Benefits of Strength Training for Teenagers
Strength training is important for teenagers for healthy growth and to set good habits for life. For teenagers, being active every day has many social, emotional, intellectual and health benefits, including:
- a chance to have fun with friends and family
- reduced antisocial behaviour
- stronger cooperation and teamwork skills
- better self-esteem and confidence
- lower anxiety and stress
- better concentration
- healthy growth and development
- strong muscles and bones
- improved fitness, including coordination and movement skills
- lower risk of disease
- lower risk of unhealthy weight gain.
Health experts recommend children and teenagers include muscle and bone strengthening activities like running and strength exercises 3 days per week!
Keys for Strength Training for Teenagers
Focus on Technique: Proper technique is the foundation of effective strength training. Adolescents should first learn bodyweight exercises like squats, lunges, push-ups, and planks before progressing to loaded movements. Proper form prevents injuries and lays the groundwork for more advanced training.
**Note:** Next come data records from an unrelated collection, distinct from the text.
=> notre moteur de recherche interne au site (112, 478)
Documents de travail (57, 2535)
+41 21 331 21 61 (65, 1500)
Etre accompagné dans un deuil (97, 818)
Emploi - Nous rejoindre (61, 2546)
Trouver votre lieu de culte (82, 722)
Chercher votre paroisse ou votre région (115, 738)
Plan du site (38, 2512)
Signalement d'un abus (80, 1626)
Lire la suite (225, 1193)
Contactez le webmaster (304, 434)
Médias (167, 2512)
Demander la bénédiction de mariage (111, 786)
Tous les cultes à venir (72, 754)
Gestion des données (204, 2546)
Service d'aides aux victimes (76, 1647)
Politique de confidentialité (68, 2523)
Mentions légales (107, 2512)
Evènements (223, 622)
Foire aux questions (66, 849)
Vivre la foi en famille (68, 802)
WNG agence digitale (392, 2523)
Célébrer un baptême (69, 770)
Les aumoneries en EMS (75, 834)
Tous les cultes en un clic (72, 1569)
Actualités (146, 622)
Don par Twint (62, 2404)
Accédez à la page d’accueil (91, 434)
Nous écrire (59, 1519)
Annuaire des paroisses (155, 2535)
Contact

Bodyweight Exercises: Bodyweight exercises help develop functional strength while respecting the adolescent’s developing musculoskeletal system. Emphasise proper movement patterns and control before adding external weights.
Progressive Overload: Gradually increasing the resistance or intensity of exercises is key to building strength. Begin with light weights or resistance bands and incrementally increase the load as strength improves.
Balanced Muscle Development: Ensure a balanced approach by targeting all major muscle groups. Overemphasising certain muscles can lead to imbalances and potential injuries.
Supervision and Guidance: Adolescents should be supervised by qualified health professionals who can monitor their progress and adjust the training regimen as needed.
Keys for Speed Training for Adolescents
Warm-up and Mobility: Proper warm-up and mobility exercises are crucial to prevent injuries during speed training. Focus on dynamic stretches and mobility drills that prepare the body for high-intensity activities.
Running Mechanics: Teach adolescents proper running mechanics, including posture, arm movement, and stride length. Proper technique maximises speed and reduces the risk of injury.
Sprint Intervals: Incorporate short sprint intervals to develop explosive speed. These intervals can be tailored to the individual’s fitness level, gradually increasing in intensity and duration.
Agility Training: Agility drills improve coordination, quick direction changes, and lateral movements. These skills are essential for various sports and contribute to overall athleticism.
Recovery: Adequate recovery is essential for optimal performance and injury prevention. Adolescents should prioritise sleep, nutrition, and rest days in their training routine.
Long-term athletic development for teenagers is a holistic approach that considers their physical, mental, and emotional well-being. Prioritising proper technique, gradual progression, and individualised training plans is crucial for fostering a lifelong love for sports and physical activity.
By incorporating balanced strength and speed training strategies, coaches and parents can support adolescents in their journey to becoming well-rounded and successful athletes. Remember, the ultimate goal is not just short-term performance, but the development of lifelong skills and a healthy relationship with physical activity.